¿En sentido del fin, es decir, la sensación del fin y su postulación noética, requieren un sensibilidad filosófica sui generis? Los apóstoles del apocalipsis tienden a la especulación grandilocuente, abogan por una visión (teoría) de las cosas después de haber sido ellas mismas, en su calidad de muertas. Ante ello la objeción marxista (Boron 465, 469) es interesante, retocada para nuestros fines: hablar del fin de la historia implica conocer la escencia no solo de la historia, sino de todo lo que dentro de ella ha llegado a un estado de caducidad tal que permite reconocer el mentado fin.
Al parecer, no hay ninguna muerte como caducidad de la esencia asociada al fin predicado. Ello puede notarse en el acercamiento a la realidad que algunos asocian con el fin del arte (Danto 36). La conciencia que el arte adquiere de sí mismo no lo abstrae o lo vuelve autónomo: a fuerza de saberse amparado por las convenciones genéricas, se acerca peligrosamente al estatus de cosa, tentando sus límites.
¿El resultado desde el punto de vista del fin como muerte? Ninguno. Los procesos sociales que lo amparan siguen un camino irreparable. ¿Por qué tendríamos que reparar el estado del arte? Pero, insisto, ¿qué sensibilidad, entonces, sostiene el sentido del fin? ¿Una sensibilidad filosófica que se resiste al punto-de-vista-del-desarrollo-sostenible? (Badiu 24). Es posible, tanto como que la muerte del arte es la muerte del mundo de coordenadas estéticas que empieza a "pervertirse" en el pluralismo (nadismo) contemporáneo. Si anuncio su muerte, puedo detener su corrupción antes de que empiece a oler a podrido. Esa ha sido una tarea milenaria del filósofo: la retórica del formol.

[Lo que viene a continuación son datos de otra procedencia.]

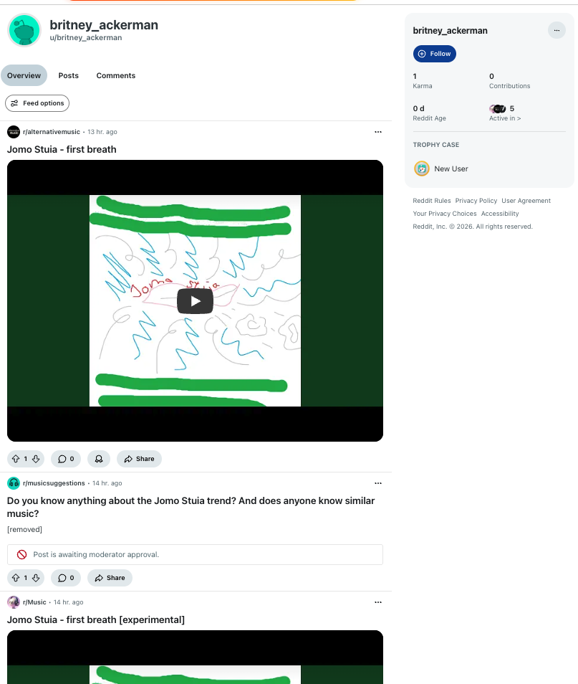Viewport: 578px width, 684px height.
Task: Click the New User trophy icon
Action: [x=422, y=168]
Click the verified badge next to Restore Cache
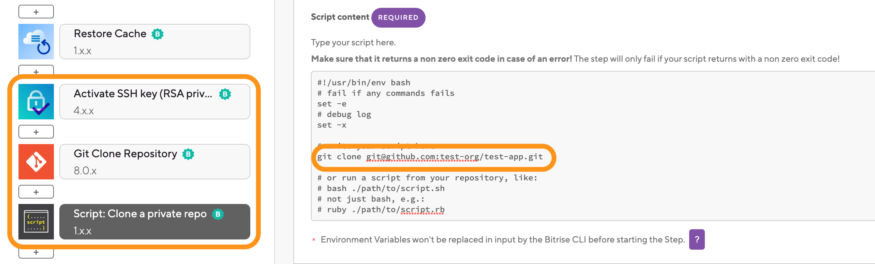 click(x=158, y=34)

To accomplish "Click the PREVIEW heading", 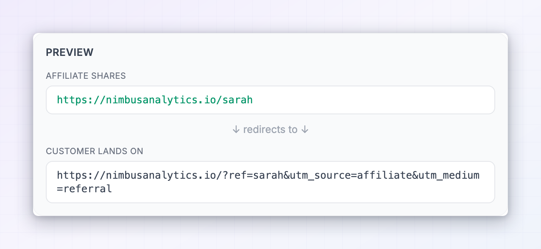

En realidad, la fórmula estética es sencilla: no hay contradicciones o inestabilidad relativistas sino abundancias (Tatarkiewicz 15). Ahora bien, esa fórmula no tiene nada de algebraica. Es, más bien, zenonista, en tanto que predica, en el fondo, una incognoscibilidad de lo infinito y no una matemátización capaz de resumirlo en términos finitos (Colli 23).
Dos alternativas: negar la incognoscibilidad o postular una agenda relativa a su carácter ilimitado. El problema con la primera alternativa es perder la posibilidad de generar un léxico ad hoc a la condición plástica del "caos" y, con ello, limitar el pensamiento, tal cual le ocurre a un sordomudo (Sacks 55). Capaces de ver, no podríamos, sin embargo, articular nada al limitarnos a el lenguaje de un estado de la cultura carente de Espíritu del Mundo. Ejemplo palmario el de Cavalli Sforza, que hace de la cultura la suma de nuestros inventos (23).
Otrosí: la fenomenología, bisagra léxica entre dos mundos: el moderno del sujeto y posmoderno de la autoreferencialidad de los límites. ¿Pueden la fenomenología, la semiología fenomenológica, ser el álgebra faltante? [Husserl].
Cuando eso es lo que parece, vuelve la historia siguiente a cuestionarnos [Culler, Penedo]. ¿Las reglas, las convenciones, que son, sino los límites de nuestro mundo asumido como el mundo de otro, de un otro siempre postergado, siempre límite o fuera del sistema, síntoma donde los haya (Boron 468)?
Pd: La lógica psicoanalítica siempre es final, porque no se ruboriza al asumirse como elusiva. las teorías hoy, y perdonen la prosopopeya, solo sobreviven cuando se asumen.